Secretary of state for work and pensions James Purnell says that this report makes clear that for virtually everybody, if the benefit system remains the same, saving will make them better off in retirement. For over 95 per cent, on standard assumptions, the expected increase in income is greater than the cost of their contributions, even after taking inflation into account, he adds.
Critics say this is not much of a boast, and that even that 95 per cent figure requires the government’s assumptions on investments and annuity rates to be bang on, which of course the chances are they will not be. Dr Ros Altman, the independent pensions consultant, who has branded the report a whitewash, points out that the uncertainty of annuity rates is totally ignored and individuals are assumed to take an 80 per cent exposure to equities which achieves a 5.1 per cent above inflation rate of return.
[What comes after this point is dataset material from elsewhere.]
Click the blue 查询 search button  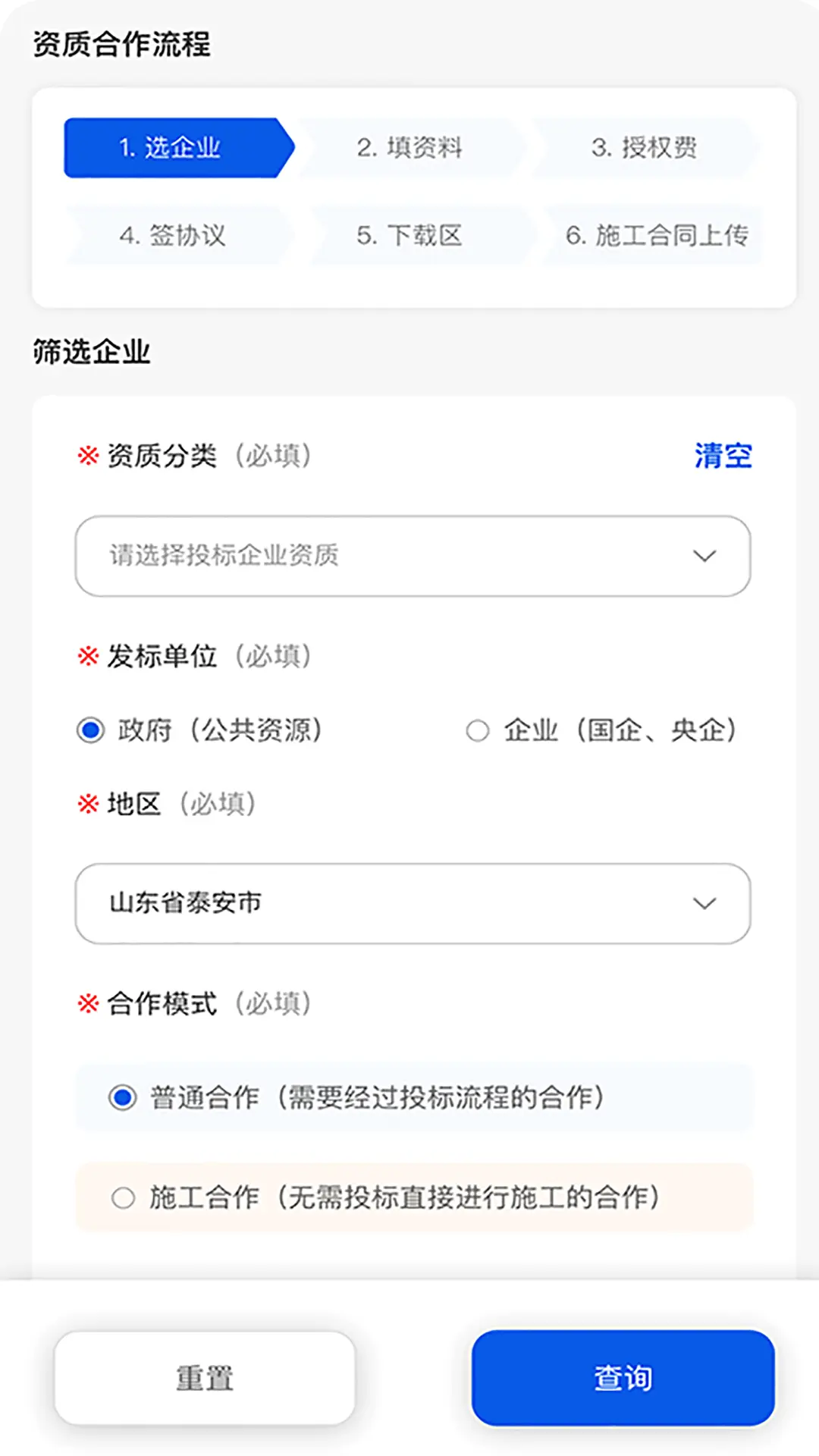623,1378
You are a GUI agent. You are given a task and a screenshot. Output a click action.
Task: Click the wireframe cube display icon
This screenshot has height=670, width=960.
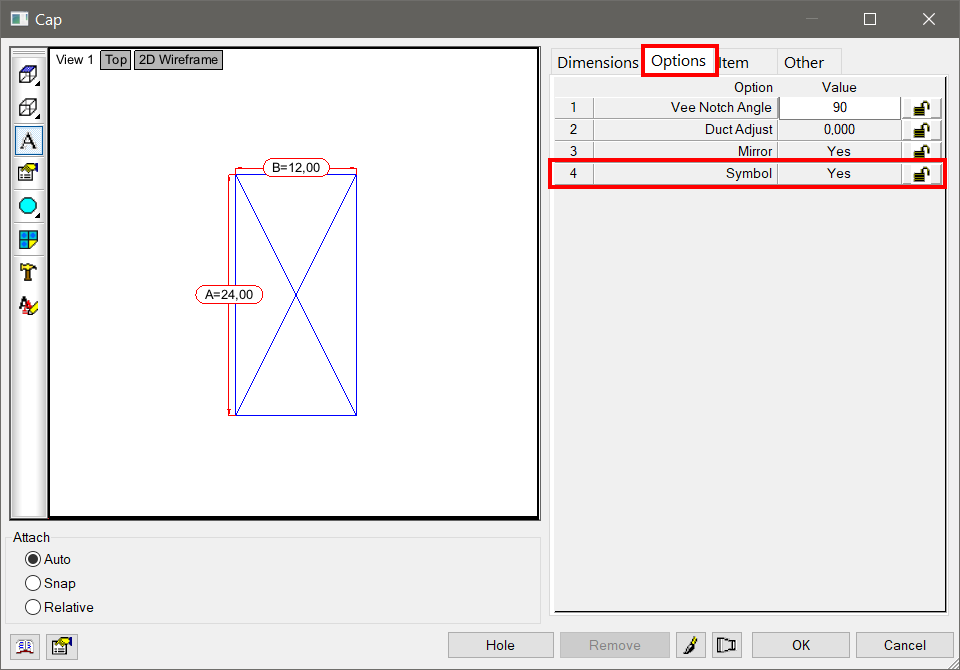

She adds that the employer’s contribution is treated as a tax that goes into the pension fund but is not part of workers’ pay, even though pay negotiations will doubtless reflect the increased burden on employers. “If a pension company made these claims, it would be in breach of the law under FSA rules,” says Altmann.
Altmann’s conclusion is shared by the independent Pensions Policy Institute, albeit in slightly less colourful language.
“The Government’s conclusion that most people can expect to be better off in retirement by saving, with the majority getting back more than double what they save needs careful interpretation,” says Niki Cleal, director of the PPI. “This finding is based on a specific set of assumptions which may, or may not, transpire in the real world. All individuals who save in money purchase pension schemes are exposed to the risk that the value of their pension pot can go down as well as up.”
Perhaps more useful would have been a stochastic approach, as used by many corporate intermediaries and pension providers, that would have shown the range of likely outcomes, although this would of course show a possibility that a larger group could lose out.
John Lawson, head of pensions policy at Standard Life believes the government needs to make clear its intentions on means-testing, which he believes would clarify the issue at a stroke. He says: “The truth is that the next generation will be unable to afford the taxes to support the same level of generous means-tested benefits when the baby boomers retire and a less numerous generation replaces them in the workplace. The Government should signal now that means-tested benefits will be scaled back and that it expects current workers to save for their own future.”
Whether the Government will have the appetite to do this, though, has more to do with the short-term nature of politics than the desire to send a clear message on savings. Provided the press do not turn against personal accounts when they are introduced in three or four years time, it will suit the DWP to ignore industry claims and watch apathy and the hope of better returns lead today’s unpensioned to remain opted in – many of them paying through their personal pensions for the state benefit they would have got. Provided there is not a mass opt out, this probably seems a more appealing solution to ministers than stating now that they are effectively going to introduce pensioner poverty at some time in the future.
Gauging public opinion will be crucial. It will be a brave personal finance journalist who tells people not to save in a pension, particularly where there is an employer contribution. But on the other hand, for older savers in particular, whatever this DWP report says, the maths doesn’t look great for saving.
Of more resonance to employees on low incomes may be the DWP’s written answer to a question posed by Baroness Hollis last summer. Then the DWP stated that someone on £10,000 a year would only be £2 a week better off in retirement after spending two decades paying into personal accounts.
Even somebody on £25,000 a year, more than the average UK wage of £23,700, will only increase their income in retirement from 30 per cent of salary to 31 per cent after 10 years in personal accounts, according to the DWP’s written answer.
The fact that, for older savers in particular, they stand to receive this income for many years longer than they paid into personal accounts may be lost on them when they come to make their decision on whether to remain opted in. Many argue the DWP still has work to do to make pension saving attractive.